Quando il dolore perde la sua funzione di campanello d’allarme necessario per evitare un danno tissutale e diventa cronico, può diventare difficile curarlo. «Se il dolore acuto, come per esempio una colica renale, un trauma o dolore infiammatorio – dice il dott. Marco Lacerenza, neurologo esperto in terapia del dolore di Humanitas San Pio X -, viene trattato in base alla sua causa con una terapia standard a base di antinfiammatori, analgesici o spasmolitici somministrati, a seconda del caso e del tipo di dolore, per via orale, con iniezioni per via intramuscolare o endovenosa, quando il dolore è cronico, ovvero dura per più di 3 mesi, talvolta, è difficile capire l’origine del dolore stesso. Il dolore cronico, infatti, è un tipo di dolore che ha perso la sua funzione di campanello d’allarme ed è diventato, invece, una vera e propria malattia che dura nel tempo. In questi casi è fondamentale differenziare il dolore cronico nocicettivo (conseguente all’attivazione dei recettori del dolore, come accade nell’artrosi, ad esempio) dal dolore neuropatico che consegue a sofferenza del sistema nervoso somatosensoriale centrale o periferico. Su queste basi, l’esperto in terapia del dolore potrà mirare al meglio la terapia antalgica».

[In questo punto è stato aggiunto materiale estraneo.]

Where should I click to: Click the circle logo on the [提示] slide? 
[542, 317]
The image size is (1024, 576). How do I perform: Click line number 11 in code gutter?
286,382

Diagnosi del dolore: più precisa con i potenziali evocati laser
«Sentire dolore e non saperne il perché o la causa può indurre il paziente in stati di depressione, ansia e panico che spesso sono associati al dolore cronico – continua l’esperto -. Diagnosticare il dolore, cioè comprenderne le cause, permette di mirare la terapia come nel caso del dolore neuropatico, per esempio. Il più sofisticato esame a questo riguardo si effettua con i potenziali evocati laser che studiano le fibre del dolore, ovvero fibre nervose di piccolo calibro, non valutabili con la neurofisiologia convenzionale. A differenza dei potenziali evocati somatosensoriali, l’elettromiografia e l’elettroneurografia, queste ultime usate per studiare la funzionalità del sistema nervoso periferico nelle neuropatie e disturbi che coinvolgono i muscoli come radicolopatie o miopatie, i potenziali evocati laser permettono di studiare ogni parte del corpo utilizzando uno stimolo termico ad alta intensità per analizzare e registrare la funzionalità delle vie neuronali di trasmissione del dolore. I potenziali evocati laser misurano la velocità con cui lo stimolo doloroso in periferia arriva al cervello, documentando se la via del dolore è normofunzionante o alterata e quindi possibile causa del dolore. I potenziali evocati laser non misurano il dolore, testano la funzione della via. La stimolazione avviene mediante uno stimolo laser applicato alla cute nella sede affetta dal dolore e la registrazione avviene attraverso elettrodi posizionati sulla testa, come per l’elettroencefalogramma (EEG), pertanto è un esame poco invasivo (il paziente percepisce un colore intenso/sensazione di puntura dove si applica il puntiforme stimolo laser), ma preciso ed efficace per poter supportare la diagnosi di dolore neuropatico e mirare la terapia alla causa che ha generato il dolore».